With support from members of the Alumni Board of Directors, Messitte launched the Career Discovery Tour in 2013, a program committed to further expanding student-alumni career networking opportunities. Through this unique program, current students travel to vibrant cities during fall and spring breaks to network and gain first-hand knowledge of a variety of careers directly from Ripon alumni. The Council for Advancement and Support of Education (CASE) recognized this program with a Pride of Case Award for outstanding achievement in concept and execution.

While at Ripon, Messitte’s opinion editorials have been published in the nation’s top 20 newspapers and have covered topics pertaining to the cost of higher education, NCAA Division III student-athletes, Spiro Agnew, the CIA and promoting civil discourse. He currently serves as the chair of the Board of Directors of the Associated Colleges of the Midwest (ACM) and is the past chair of the Midwest Athletic Conference.

When he is not busy doing presidential things or in the classroom, Messitte can usually be found talking with students on campus, hosting student dinners at his home, or walking on the Ceresco prairie.

Prior to joining Ripon, he served as the dean of the College of International Studies at the University of Oklahoma where he also held the William J. Crowe Chair in Geopolitics. While at Oklahoma he hosted “World Views,” an award-winning program on National Public Radio from 2009-2012. From 2002 to 2007, he served as the Director of the Center for the Study of Democracy and a member of the political science faculty at St. Mary’s College of Maryland, the state’s honors liberal arts college.

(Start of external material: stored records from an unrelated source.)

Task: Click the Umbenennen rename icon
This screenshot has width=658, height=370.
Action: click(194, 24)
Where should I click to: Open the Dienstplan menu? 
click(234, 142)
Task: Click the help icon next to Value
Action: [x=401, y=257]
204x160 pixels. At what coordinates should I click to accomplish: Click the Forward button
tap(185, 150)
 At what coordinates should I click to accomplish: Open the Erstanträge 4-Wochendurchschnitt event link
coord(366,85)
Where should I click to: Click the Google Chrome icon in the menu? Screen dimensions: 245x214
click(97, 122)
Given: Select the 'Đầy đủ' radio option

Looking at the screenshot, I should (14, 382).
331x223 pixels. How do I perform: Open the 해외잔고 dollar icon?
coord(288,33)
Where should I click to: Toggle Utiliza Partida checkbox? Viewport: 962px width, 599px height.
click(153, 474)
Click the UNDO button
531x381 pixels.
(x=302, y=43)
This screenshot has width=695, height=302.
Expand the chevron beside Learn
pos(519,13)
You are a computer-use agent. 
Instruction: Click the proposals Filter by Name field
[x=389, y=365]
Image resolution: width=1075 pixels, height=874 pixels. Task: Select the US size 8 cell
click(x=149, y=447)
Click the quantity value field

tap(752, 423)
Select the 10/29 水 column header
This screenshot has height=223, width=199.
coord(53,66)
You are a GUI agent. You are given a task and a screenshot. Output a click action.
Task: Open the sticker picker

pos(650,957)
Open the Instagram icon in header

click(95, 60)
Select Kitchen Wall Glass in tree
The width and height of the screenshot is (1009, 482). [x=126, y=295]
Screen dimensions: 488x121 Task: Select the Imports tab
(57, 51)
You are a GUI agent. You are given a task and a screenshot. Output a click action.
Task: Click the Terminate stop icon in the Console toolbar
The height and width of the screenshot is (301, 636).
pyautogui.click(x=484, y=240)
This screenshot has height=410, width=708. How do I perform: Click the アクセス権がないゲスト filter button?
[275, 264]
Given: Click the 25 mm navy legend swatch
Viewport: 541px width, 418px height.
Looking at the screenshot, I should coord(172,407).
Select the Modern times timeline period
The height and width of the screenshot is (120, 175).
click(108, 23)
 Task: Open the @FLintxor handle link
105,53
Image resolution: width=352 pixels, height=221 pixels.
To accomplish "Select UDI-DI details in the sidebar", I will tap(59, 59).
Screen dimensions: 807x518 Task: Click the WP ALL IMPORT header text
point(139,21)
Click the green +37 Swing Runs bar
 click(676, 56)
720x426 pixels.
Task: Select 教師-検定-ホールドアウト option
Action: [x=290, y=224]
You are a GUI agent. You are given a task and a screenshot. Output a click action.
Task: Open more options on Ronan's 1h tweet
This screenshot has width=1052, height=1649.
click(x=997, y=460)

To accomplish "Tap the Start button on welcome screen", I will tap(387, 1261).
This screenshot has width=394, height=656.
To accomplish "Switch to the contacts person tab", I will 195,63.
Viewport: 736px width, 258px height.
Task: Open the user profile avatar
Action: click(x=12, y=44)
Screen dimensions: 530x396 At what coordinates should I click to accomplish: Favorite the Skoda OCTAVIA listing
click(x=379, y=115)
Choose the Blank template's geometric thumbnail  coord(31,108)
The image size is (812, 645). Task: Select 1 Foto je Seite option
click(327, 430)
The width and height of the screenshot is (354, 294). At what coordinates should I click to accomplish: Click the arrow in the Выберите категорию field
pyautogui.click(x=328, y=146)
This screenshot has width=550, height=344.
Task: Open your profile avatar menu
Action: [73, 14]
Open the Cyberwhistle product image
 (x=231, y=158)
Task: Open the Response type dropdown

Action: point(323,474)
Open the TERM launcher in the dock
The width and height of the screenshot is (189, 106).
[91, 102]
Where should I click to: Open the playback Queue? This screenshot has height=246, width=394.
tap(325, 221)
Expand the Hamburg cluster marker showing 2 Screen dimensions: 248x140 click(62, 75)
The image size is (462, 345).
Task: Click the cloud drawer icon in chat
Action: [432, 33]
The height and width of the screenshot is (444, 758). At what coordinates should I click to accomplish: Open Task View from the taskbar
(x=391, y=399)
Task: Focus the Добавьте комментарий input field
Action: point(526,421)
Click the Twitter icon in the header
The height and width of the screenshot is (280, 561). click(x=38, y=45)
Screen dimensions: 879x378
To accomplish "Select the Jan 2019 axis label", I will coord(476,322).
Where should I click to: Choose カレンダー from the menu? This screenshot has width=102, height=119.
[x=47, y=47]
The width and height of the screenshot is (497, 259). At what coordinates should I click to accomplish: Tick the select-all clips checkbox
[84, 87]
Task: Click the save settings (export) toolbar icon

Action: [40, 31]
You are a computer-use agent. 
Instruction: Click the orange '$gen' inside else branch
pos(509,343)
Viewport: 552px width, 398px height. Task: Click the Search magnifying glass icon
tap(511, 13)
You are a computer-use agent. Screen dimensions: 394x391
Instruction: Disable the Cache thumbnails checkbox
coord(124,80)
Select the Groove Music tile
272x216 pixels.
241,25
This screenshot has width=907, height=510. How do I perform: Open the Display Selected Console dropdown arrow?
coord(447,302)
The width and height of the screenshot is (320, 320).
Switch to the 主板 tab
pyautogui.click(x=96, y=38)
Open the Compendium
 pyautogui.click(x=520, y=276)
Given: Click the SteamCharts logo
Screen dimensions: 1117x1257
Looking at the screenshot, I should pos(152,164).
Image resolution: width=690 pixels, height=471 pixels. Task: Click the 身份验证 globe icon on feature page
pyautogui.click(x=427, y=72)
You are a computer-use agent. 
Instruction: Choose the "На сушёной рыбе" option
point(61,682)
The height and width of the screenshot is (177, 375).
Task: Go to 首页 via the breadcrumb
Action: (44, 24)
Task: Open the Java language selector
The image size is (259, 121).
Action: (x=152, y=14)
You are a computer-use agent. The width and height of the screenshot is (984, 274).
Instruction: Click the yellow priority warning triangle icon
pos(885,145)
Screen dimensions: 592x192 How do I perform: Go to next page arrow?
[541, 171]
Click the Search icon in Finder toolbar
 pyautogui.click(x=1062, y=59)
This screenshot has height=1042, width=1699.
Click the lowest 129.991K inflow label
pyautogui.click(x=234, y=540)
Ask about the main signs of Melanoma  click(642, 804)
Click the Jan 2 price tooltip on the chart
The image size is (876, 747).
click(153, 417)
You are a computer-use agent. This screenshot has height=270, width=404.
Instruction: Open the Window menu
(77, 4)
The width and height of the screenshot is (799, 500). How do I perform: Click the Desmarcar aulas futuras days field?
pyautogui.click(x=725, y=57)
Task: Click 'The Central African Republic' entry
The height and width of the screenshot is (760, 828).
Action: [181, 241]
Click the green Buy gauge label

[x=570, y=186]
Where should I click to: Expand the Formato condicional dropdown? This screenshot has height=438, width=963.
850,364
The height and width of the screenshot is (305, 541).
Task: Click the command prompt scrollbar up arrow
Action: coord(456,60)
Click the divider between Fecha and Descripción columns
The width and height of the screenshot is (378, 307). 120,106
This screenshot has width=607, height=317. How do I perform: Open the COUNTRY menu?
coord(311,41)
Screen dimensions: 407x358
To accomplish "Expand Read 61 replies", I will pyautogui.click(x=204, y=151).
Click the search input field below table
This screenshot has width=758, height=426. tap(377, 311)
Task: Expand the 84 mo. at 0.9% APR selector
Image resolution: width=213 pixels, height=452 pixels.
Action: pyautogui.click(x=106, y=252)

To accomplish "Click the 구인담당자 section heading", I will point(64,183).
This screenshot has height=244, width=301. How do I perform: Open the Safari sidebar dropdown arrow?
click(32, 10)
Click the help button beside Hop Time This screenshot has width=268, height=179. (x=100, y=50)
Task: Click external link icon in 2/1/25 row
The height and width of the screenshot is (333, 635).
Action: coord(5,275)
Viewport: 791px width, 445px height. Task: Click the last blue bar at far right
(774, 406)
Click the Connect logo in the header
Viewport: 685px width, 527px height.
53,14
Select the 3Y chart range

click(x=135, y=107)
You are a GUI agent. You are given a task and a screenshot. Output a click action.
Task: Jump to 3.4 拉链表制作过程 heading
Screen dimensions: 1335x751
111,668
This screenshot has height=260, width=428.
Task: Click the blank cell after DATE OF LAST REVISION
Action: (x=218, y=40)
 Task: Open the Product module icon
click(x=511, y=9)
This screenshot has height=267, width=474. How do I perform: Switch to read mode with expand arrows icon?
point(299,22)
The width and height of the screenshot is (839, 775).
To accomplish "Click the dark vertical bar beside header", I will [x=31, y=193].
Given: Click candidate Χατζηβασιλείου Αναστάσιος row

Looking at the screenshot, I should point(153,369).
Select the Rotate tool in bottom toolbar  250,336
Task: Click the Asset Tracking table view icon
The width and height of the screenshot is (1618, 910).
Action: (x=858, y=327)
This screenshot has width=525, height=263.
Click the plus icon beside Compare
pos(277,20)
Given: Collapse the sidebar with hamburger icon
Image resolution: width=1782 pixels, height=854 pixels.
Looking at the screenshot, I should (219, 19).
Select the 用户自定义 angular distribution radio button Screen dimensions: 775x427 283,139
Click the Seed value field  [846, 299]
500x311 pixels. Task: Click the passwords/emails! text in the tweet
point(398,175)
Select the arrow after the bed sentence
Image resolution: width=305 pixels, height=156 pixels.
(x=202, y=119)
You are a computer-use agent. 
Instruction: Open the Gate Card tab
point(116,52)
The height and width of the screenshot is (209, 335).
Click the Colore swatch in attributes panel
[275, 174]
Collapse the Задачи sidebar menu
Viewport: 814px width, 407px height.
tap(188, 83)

Messitte continues to be a regular in the classroom as a member of the politics and government faculty at Ripon, and each spring leads students to Rome for a three-week intensive overview of Italian history, politics, culture and language as part of the Liberal Arts In Focus program. In 2018, he taught a special Italian language class for beginners and in spring 2021 he served as a mentor for the Catalyst 300 Applied Innovation course.

He is the author of numerous articles that reflect his interests in politics, international relations, higher education, sports and Italy. His work has appeared in both peer reviewed journals and the national press, including the New York Times, Washington Post and Los Angeles Times. The author and editor of several books he co-authored the book, Republican Populist: Spiro Agnew and the Origins of Donald Trump’s America, published by the University of Virginia Press in 2019. The Wall Street Journal praised the book for “Skillfully drawing on Agnew’s archival papers, the authors show that his serrated rhetorical style dated to his earliest political forays.” Click here to view Messitte’s faculty profile, including a list of teaching, research and other publications.

Messitte was born in Sao Paulo, Brazil while his parents were working in the Peace Corps, and grew up in Chevy Chase, Maryland. A graduate of Bethesda Chevy Chase High School, he received a bachelor’s degree in American history and Italian language from Bowdoin College, a master’s degree in international relations from Johns Hopkins University, and a doctorate in politics from New York University.

Prior to entering academia, he worked for the U.S. Senate Select Committee on Intelligence, the United Nations and the Cable News Network (CNN). He and his wife, Julia, have two sons: Sam and Jules.